→ Extract:
Root Mean Square (RMS) Determinations: More concrete data concerning the previous points can be derived from RMS determinations. To do this, go to the Layer Infos window and click on the target and select all residues in the Control Panel except OXT46, so that “46” shows in the Sel column (Layer Infos). Do this for 1CRN and 1CCN, as well. [All must have “46” in the Sel column, because RMS can only be determined with paired values (slide #64).] Then, go to Tools (Main Window): Calculate RMS: CA (carbon alpha) only and select target and 1CRN: OK. This results in a value of 0.66 Ǻ for the overall structures of target vs. 1CRN; a value of 0.53 Ǻ is obtained by comparing target vs. 1CCN. For RMS determined for backbone atoms only, the corresponding values include 0.62 Ǻ (target vs. 1CRN) and 0.59 Ǻ (target vs. 1CCN).  In summary, these data are entirely consistent with the Chothia/Lesk premise (slide #61).

 

Divergence within the loop regions (residues 19-22) is equally obvious by repeating the operations for these residues only. In this case, a comparison of target to 1CRN provides a value of 2.02 Ǻ (CA only) and 1.85 Ǻ (backbone atoms only). At the other end of the spectrum, the RMS deviation for the first helix (residues 7-18) of the target and 1CRN is 0.23 Ǻ (CA only) and 0.27 Ǻ (backbone atoms only). Therefore, the assumptions made from visual inspection are verified by real calculations.

→ Work task: Carry on the passage about RMS determinations from its last sentence.

Saved entries:

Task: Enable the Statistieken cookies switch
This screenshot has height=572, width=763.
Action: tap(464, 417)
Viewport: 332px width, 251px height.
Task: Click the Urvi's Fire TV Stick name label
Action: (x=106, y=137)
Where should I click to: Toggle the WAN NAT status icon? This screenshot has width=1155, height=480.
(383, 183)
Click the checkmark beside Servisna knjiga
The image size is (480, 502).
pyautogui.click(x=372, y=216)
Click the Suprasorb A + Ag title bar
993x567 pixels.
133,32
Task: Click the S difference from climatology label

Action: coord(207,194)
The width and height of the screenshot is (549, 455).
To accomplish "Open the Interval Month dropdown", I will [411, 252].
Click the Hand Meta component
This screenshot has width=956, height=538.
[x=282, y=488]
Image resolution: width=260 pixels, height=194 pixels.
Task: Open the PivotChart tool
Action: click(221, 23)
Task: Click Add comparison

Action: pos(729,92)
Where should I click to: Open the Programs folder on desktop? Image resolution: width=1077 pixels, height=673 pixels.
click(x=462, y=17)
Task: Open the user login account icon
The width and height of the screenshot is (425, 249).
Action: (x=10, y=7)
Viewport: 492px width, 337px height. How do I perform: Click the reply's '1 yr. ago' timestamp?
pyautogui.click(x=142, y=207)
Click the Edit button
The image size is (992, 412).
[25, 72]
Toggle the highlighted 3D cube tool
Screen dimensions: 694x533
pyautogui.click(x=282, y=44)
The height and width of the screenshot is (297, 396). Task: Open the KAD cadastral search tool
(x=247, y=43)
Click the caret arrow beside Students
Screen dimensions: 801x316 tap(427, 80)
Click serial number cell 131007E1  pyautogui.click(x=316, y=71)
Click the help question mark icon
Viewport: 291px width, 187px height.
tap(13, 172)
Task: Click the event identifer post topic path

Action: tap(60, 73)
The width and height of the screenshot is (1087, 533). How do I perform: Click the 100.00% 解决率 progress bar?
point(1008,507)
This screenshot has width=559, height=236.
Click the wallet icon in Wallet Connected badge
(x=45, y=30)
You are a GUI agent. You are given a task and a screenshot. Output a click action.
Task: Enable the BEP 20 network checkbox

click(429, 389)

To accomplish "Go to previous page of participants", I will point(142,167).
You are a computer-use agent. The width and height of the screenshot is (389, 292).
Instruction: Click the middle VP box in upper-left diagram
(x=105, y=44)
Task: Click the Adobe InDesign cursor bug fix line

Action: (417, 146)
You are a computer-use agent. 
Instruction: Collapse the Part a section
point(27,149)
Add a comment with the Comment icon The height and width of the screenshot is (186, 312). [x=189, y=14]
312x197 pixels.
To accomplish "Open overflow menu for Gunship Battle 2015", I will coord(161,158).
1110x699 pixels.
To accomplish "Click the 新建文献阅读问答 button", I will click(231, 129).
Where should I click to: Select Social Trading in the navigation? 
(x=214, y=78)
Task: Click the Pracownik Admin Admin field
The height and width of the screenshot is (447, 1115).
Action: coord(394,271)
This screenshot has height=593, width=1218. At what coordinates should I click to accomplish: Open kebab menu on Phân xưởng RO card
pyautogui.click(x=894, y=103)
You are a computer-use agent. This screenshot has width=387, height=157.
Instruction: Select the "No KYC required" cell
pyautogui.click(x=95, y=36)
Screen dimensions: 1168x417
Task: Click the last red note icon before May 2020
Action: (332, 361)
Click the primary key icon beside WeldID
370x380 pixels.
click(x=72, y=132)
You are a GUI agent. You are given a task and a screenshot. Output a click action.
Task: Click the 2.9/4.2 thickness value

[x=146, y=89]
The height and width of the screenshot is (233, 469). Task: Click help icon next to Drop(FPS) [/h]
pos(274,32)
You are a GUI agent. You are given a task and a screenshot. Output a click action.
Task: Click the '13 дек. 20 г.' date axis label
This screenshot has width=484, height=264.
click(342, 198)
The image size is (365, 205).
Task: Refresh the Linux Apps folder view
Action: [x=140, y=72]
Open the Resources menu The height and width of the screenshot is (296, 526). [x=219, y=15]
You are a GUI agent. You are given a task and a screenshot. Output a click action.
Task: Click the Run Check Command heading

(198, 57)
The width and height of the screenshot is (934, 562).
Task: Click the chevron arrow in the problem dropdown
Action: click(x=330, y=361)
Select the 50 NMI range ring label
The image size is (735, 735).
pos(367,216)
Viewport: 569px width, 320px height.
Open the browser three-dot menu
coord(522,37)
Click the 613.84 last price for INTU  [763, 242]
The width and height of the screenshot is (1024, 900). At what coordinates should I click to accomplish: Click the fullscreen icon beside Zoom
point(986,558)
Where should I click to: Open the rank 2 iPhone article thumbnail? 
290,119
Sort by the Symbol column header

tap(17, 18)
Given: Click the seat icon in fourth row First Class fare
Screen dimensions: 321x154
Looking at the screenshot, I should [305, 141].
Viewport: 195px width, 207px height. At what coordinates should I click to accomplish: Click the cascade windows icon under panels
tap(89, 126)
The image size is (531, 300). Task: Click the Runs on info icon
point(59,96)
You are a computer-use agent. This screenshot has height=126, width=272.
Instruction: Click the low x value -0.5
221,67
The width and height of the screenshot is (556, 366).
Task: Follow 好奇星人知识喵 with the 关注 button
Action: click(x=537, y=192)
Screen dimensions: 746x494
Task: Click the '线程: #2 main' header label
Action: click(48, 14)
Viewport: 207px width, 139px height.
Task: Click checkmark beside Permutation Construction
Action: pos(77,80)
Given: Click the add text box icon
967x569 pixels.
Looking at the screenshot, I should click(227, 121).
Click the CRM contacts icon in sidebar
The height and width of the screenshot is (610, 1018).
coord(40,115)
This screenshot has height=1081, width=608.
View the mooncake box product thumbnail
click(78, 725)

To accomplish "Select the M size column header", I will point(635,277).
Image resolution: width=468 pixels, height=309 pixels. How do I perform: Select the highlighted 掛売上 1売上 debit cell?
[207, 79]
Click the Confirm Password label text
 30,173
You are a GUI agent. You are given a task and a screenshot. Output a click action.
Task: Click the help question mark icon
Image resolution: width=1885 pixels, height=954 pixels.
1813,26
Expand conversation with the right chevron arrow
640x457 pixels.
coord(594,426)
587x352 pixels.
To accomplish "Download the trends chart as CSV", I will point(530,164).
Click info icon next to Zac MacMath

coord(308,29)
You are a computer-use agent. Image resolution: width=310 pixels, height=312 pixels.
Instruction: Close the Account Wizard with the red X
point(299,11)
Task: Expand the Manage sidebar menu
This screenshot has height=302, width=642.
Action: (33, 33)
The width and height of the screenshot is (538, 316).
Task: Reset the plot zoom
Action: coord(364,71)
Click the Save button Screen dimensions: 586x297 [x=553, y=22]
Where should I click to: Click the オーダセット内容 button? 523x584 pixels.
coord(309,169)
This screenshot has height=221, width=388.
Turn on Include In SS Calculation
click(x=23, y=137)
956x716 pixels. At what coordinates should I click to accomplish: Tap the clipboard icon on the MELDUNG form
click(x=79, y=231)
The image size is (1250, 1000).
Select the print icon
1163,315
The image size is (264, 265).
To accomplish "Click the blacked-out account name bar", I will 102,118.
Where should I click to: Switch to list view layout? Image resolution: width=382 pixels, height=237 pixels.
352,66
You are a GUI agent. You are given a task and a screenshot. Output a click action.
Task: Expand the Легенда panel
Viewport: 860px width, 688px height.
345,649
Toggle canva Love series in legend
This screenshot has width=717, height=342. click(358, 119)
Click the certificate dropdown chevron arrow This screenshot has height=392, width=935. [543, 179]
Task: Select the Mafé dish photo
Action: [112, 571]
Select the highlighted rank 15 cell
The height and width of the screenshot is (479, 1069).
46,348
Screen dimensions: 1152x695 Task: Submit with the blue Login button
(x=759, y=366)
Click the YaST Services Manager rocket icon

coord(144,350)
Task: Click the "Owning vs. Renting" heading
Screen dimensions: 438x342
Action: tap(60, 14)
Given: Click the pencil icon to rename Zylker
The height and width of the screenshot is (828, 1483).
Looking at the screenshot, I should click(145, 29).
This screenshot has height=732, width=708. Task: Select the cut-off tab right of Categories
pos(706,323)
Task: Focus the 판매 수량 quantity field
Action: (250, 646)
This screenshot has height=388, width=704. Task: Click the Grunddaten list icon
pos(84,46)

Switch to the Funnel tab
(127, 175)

→ Reply to the task:
The Rotamer Library: The extensive changes in the 1CRN sequence for the previous exercises were meant to illustrate the modeling of a similar protein from another plant species. Many times, however, e.g., in protein engineering, only a few specific changes are desired, in which case the rotamer library is very important. To illustrate this point, load the 1CRN.pdb file in order to substitute only one residue in the loop structure (residues 19-22), i.e., PGTP to PSTP or glycine to serine. In this case, the Layer Infos panel contains only one structure. Checkmark CA in this window, and uncheck all “side” column positions except for residues 19-22 (Control Panel). Finally, checkmark “label” column for residues 19-22 and position structure so that you have a clear view of GLY20. Click on the MUTATE button (Main Window), the CA atom of GLY20 and then select SER from the menu. In this case, you have a choice of 7 rotamers (click on small arrowheads), so select one that has no clashes (absence of dashed pink line), and accept it by clicking MUTATE again. Note: The resulting structure would then be submitted to Swiss-Model for energy minimization, as the final step.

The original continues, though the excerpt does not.